— Я вскоре выезжаю в длительную командировку в Иран, — сказал я. — Есть ли у вас там какие-либо интересы и могу ли я быть чем-либо вам полезен?
— Нет у меня там никаких интересов. Ни там и нигде! — злобно ответил Красовский. — Бумаги с места на место перекладываем, вот и вся работа.
Этот отдел раньше находился в привилегированном положении, зарплата его офицеров была на 20 % выше, чем в ПГУ. Активные действия отдела «В» прекратились с 1972 года. Тому были три причины. Во-первых, началась политика разрядки между США и СССР, во-вторых, советское руководство осознало, что число политических противников как на Западе, так и в Советском Союзе постоянно возрастает и всех их физически уничтожить уже просто невозможно. И в-третьих, в 1972 году в Англии сбежал офицер этого отдела Олег Лялин, раскрывший многие секреты. С этого момента активная работа этого отдела была прекращена, его офицеры отозваны изо всех стран мира и сам отдел из независимого отдела «В» превратился в 8-й отдел Управления «С». Агенты отдела «В» были переданы под контроль географических отделов Управления «С». Восьмой отдел занимался только планированием операций на случай войны и диверсионной подготовкой офицеров КГБ и нелегалов. Зарплата его офицеров была понижена до уровня зарплат в Управлении «С». Важность и активность 8-го отдела возросла с началом войны в Афганистане, но об этом будет рассказано в последующих главах.
Как уже было сказано, 8-й отдел прекратил проведение активных акций с 1972 года. Это обстоятельство явно раздражало Красовского.
Сотрудник, готовящийся к выезду в загранкомандировку, должен также пройти подготовку в соответствующем географическом отделе Первого главного управления, Управлении внешней контрразведки и в службе информации ПГУ.

- [Задания]
A – С какого года, согласно тексту об отделе «В», прекратились активные действия этого отдела?
B – Выпишите из текста об отделе «В» фрагмент от слов «Как уже было» до слов «службе информации ПГУ.» включительно.
C – Пожалуйста, продолжите текст об отделе «В» после его последнего предложения.

- [Приведённые данные]
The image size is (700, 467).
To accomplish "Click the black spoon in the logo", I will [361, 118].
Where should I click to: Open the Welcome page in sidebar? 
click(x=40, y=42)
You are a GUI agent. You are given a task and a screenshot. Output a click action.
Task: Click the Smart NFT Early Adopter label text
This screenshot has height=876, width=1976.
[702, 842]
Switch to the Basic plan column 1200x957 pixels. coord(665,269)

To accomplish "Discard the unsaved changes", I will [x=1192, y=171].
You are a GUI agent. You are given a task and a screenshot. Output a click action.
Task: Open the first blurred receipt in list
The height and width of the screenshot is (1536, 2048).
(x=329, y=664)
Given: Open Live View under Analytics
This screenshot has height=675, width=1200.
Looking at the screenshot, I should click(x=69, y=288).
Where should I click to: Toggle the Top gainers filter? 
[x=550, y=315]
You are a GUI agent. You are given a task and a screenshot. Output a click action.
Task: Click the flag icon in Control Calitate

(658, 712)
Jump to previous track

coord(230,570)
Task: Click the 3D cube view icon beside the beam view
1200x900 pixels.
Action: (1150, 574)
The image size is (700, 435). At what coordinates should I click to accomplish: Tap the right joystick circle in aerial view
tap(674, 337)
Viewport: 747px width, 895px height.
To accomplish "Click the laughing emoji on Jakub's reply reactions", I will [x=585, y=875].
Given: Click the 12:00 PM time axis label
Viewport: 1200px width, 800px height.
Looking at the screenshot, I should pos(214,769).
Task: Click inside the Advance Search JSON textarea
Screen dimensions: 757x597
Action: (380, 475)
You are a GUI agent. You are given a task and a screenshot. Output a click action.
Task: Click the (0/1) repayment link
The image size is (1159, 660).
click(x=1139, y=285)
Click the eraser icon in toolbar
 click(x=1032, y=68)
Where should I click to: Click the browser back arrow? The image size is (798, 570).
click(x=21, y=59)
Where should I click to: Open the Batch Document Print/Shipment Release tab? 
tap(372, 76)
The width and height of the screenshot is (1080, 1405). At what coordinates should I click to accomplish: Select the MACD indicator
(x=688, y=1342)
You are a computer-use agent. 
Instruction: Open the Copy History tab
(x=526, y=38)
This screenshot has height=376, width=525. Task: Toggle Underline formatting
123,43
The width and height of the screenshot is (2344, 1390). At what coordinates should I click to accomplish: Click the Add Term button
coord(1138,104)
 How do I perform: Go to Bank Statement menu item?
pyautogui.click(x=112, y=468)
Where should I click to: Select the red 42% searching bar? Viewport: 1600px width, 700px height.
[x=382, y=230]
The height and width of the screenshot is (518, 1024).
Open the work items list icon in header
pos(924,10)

- [Ответы]
A – С 1972 года.

B –
Как уже было сказано, 8-й отдел прекратил проведение активных акций с 1972 года. Это обстоятельство явно раздражало Красовского.
Сотрудник, готовящийся к выезду в загранкомандировку, должен также пройти подготовку в соответствующем географическом отделе Первого главного управления, Управлении внешней контрразведки и в службе информации ПГУ.

C –
Здание ПГУ расположено за пределами Москвы, сразу за Кольцевой дорогой в районе Ясенево и поэтому на жаргоне КГБ называется «Деревня». Это здание было построено финнами и вначале предназначалось для международного отдела ЦК КПСС. Но оно почему-то им не понравилось, и ЦК решил отдать его КГБ. Здание из стекла, бетона и алюминия построено в виде трехконечной звезды. Внутри — огромные окна почти от потолка до самого пола, полы из светлого паркета, широкие коридоры, двери и мебель светлого дерева. Все это производит довольно приятное впечатление.
Весь комплекс ПГУ окружен высоким забором. Вход только один, через проходную. На стене надпись: «Бюро информации», что довольно точно отражает деятельность этой организации. Ведь основной продукт разведки — это информация.
Для входа в ПГУ нужно иметь специальный пропуск. Это пластиковый прямоугольник с закатанной внутри фотографией сотрудника в гражданской одежде и его личным военным номером. Все. Если этот пропуск потерян, то никто, кроме знающих людей, никогда не поймет, кому он принадлежит. Сотрудники КГБ имеют и удостоверения КГБ, но они их не предъявляют при входе и почти ими не пользуются. Каждый офицер Управления «С» имеет пропуск в ПГУ и может пройти туда в любое время. Но не каждый офицер ПГУ может пройти в центральное здание КГБ. Для этого в его удостоверении должен стоять специальный маленький штамп, дающий право посещать Лубянку. Такой штамп есть только у старших офицеров, младшие офицеры должны заказывать разовый пропуск.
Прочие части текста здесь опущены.